L’ortografia è una conquista, una sorta di percorso a ostacoli che ogni bambino affronta, pur se in modo diverso, nel corso della Scuola Primaria. Per fare fronte a qualsiasi tipo di difficoltà ortografica che crea delle complicanze nell’apprendimento, ogni esperienza didattica alternativa e allo stesso tempo significativa è sempre valida. Si tratta di proporre attività stimolanti e divertenti, ma soprattutto di creare un contesto d’apprendimento ludico, interessante e stimolante, privo di tensioni negative.

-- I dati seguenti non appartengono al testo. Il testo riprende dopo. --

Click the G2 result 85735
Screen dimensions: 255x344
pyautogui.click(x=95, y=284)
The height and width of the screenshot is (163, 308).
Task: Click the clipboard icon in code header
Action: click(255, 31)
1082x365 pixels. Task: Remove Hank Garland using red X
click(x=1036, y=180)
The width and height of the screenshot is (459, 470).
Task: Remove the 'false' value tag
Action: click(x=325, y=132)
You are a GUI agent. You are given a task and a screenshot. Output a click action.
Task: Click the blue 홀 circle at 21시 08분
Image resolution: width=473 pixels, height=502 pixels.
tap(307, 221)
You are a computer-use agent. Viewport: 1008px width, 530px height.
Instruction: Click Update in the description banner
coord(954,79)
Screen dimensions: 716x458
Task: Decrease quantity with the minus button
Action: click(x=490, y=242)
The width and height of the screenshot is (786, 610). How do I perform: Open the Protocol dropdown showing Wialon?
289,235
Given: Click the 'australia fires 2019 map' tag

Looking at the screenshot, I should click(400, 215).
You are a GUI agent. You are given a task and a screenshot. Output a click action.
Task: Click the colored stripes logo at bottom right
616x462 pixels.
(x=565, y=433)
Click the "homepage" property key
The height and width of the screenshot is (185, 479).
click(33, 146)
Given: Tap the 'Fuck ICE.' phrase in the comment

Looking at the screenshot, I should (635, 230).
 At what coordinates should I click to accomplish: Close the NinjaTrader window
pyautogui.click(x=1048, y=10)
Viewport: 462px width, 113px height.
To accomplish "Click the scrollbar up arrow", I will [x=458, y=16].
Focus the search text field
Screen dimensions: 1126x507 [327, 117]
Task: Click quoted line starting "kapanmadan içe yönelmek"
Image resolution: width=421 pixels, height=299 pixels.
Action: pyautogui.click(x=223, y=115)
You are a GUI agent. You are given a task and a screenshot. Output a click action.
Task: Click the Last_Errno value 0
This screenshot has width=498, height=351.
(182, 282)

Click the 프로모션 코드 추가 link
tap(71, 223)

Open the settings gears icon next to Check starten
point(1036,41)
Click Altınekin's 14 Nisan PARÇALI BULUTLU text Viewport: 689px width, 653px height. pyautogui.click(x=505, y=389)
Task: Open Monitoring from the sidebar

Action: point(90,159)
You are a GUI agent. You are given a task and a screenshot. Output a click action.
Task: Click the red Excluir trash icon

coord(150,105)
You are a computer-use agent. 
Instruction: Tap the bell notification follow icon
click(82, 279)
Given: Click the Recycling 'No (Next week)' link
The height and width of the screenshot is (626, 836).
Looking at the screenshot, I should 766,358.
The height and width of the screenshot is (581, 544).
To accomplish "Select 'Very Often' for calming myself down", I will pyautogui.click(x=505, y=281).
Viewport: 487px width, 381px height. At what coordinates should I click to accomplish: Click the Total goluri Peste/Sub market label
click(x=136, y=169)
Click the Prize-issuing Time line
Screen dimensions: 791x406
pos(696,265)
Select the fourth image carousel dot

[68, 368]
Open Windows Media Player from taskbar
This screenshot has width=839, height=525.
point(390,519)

Nella nostra classe, abbiamo affrontato la difficoltà più comune, quella dell’uso corretto delle doppie, diventando degli “operatori sanitari”, pronti a intervenire per “salvare la lingua italiana”. Con una semplice cuffietta da sala operatoria in testa e una valigetta contenente gli “attrezzi del mestiere”, nel corridoio della scuola i bambini si sono disposti in due file. Al centro delle due file erano posizionate delle immagini (le cards in dotazione per la lingua inglese vanno benissimo). Il gioco si è svolto a staffetta: al via, i primi della fila hanno preso una card, l’hanno osservata e, riflettendo sulla composizione del nome dell’oggetto raffigurato, di corsa sono andati a depositare le immagini nei giusti contenitori, quello delle parole con le doppie o quello delle parole senza doppie, a qualche metro di distanza dall’inizio delle file; poi sono ritornati indietro per dare la possibilità ai compagni di continuare l’attività. E’ inutile dire che il divertimento è assicurato, gli obiettivi e le mete educative vengono raggiunti, anche se è necessario ripetere più volte l’attività.